Dopo quelli relativi a BitLocker (c’è un fix provvisorio) e Remote Desktop (risolto con KB5083631), Microsoft ha confermato un altro bug introdotto dall’aggiornamento KB5083769 di Windows 11 25H2/24H2 rilasciato il 14 aprile (è presente anche in KB5082052 per Windows 11 23H2). Alcuni software di backup non funzionano più.
Driver finiti nella blocklist di Microsoft
Con l’aggiornamento KB5083769 di Windows 11 25H2/24H2 è stato aggiunto il driver psmounterex.sys alla blocklist, in quanto vulnerabile e sfruttabile per attacchi informatici. Diversi utenti hanno segnalato la visualizzazione di un messaggio di errore relativo a Microsoft VSS (Volume Shadow Copy Service) durante l’uso di alcuni software di backup, tra cui Macrium Reflect, Acronis Cyber Protect Cloud, UrBackup Server e NinjaOne Backup.

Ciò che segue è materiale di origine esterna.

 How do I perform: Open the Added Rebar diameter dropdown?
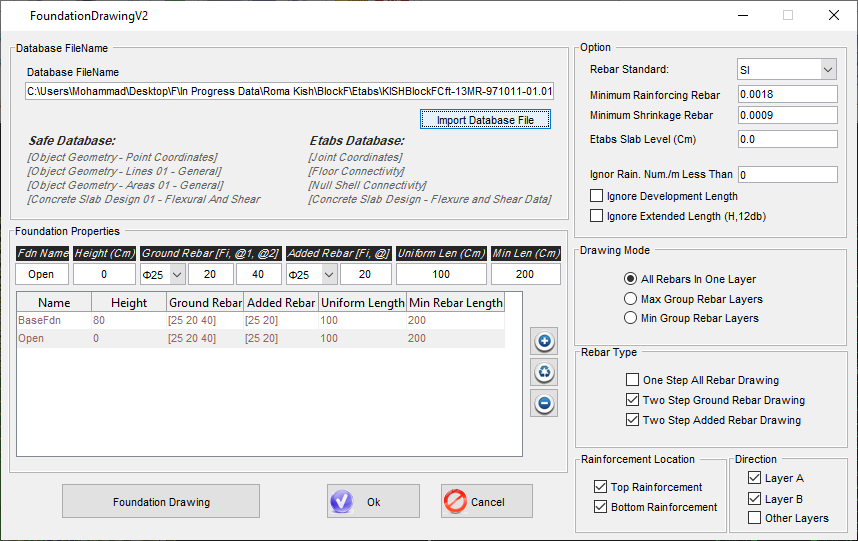click(327, 274)
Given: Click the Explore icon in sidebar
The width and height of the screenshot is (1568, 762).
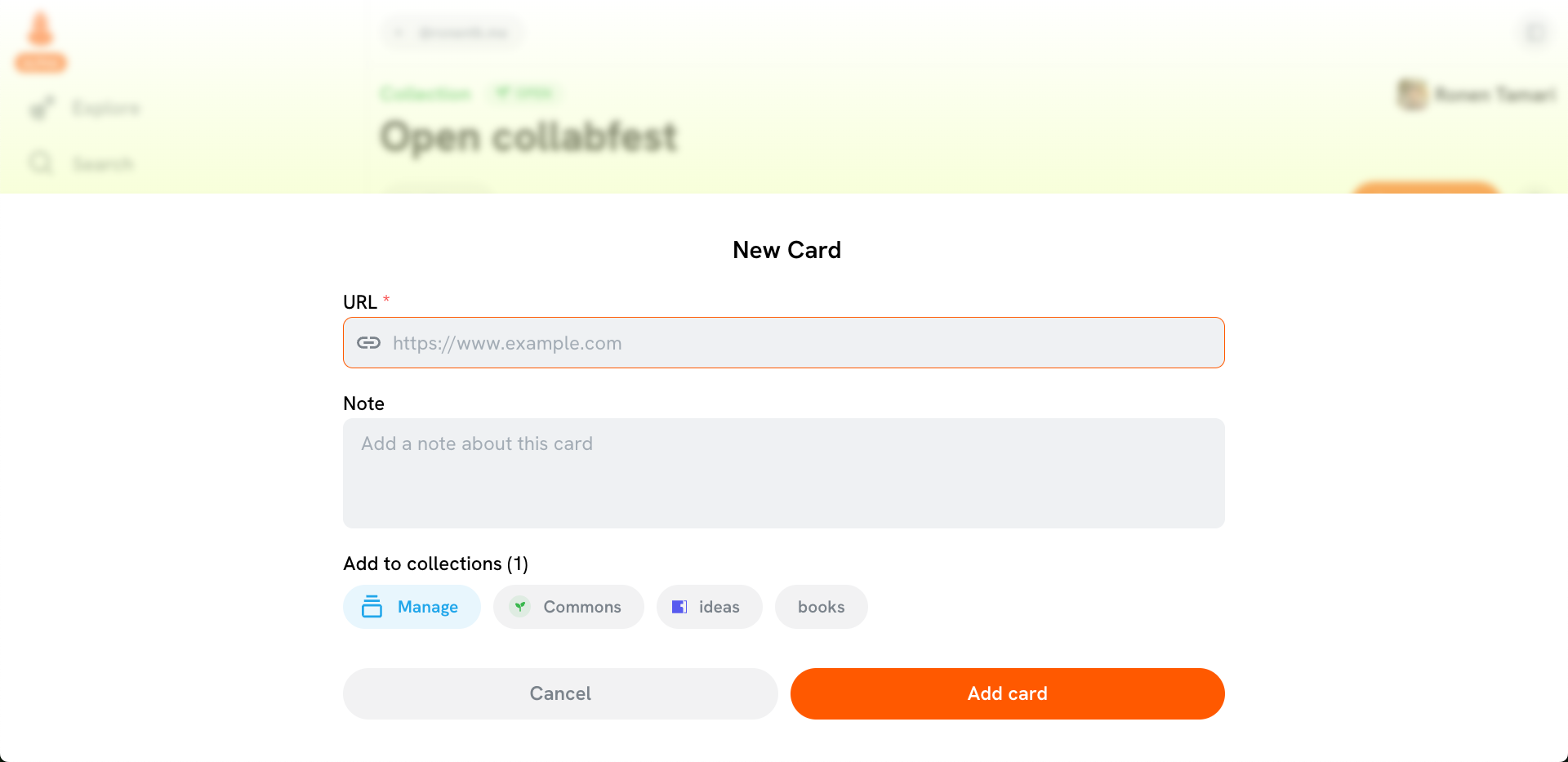Looking at the screenshot, I should point(42,108).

In pratica non è possibile creare snapshot perché Microsoft VSS ha superato il timeout. I suddetti software usano il driver per montare e gestire le immagini. L’azienda di Redmond ha confermato il problema, elencando altri possibili comportamenti inattesi, come l’impossibilità di effettuare il ripristino da un’immagine.
Microsoft ha sottolineato che il driver rimarrà nella blocklist, in quanto la vulnerabilità (CVE-2023-43896) può essere sfruttata per ottenere privilegi elevati ed eseguire codice arbitrario (è quindi piuttosto grave). Il problema è presente anche nell’aggiornamento opzionale KB5083631 del 30 aprile.
L’azienda di Redmond ha suggerito di aggiornare i software di backup, invece di disinstallare gli aggiornamenti. Acronis ha invece consigliato proprio la rimozione come soluzione provvisoria. Ci sarebbe anche un’altra opzione (disattivare la blocklist nel registro di Windows), ma è un’operazione molto pericolosa perché aumenta la probabilità di infezione tramite tutti i driver vulnerabili.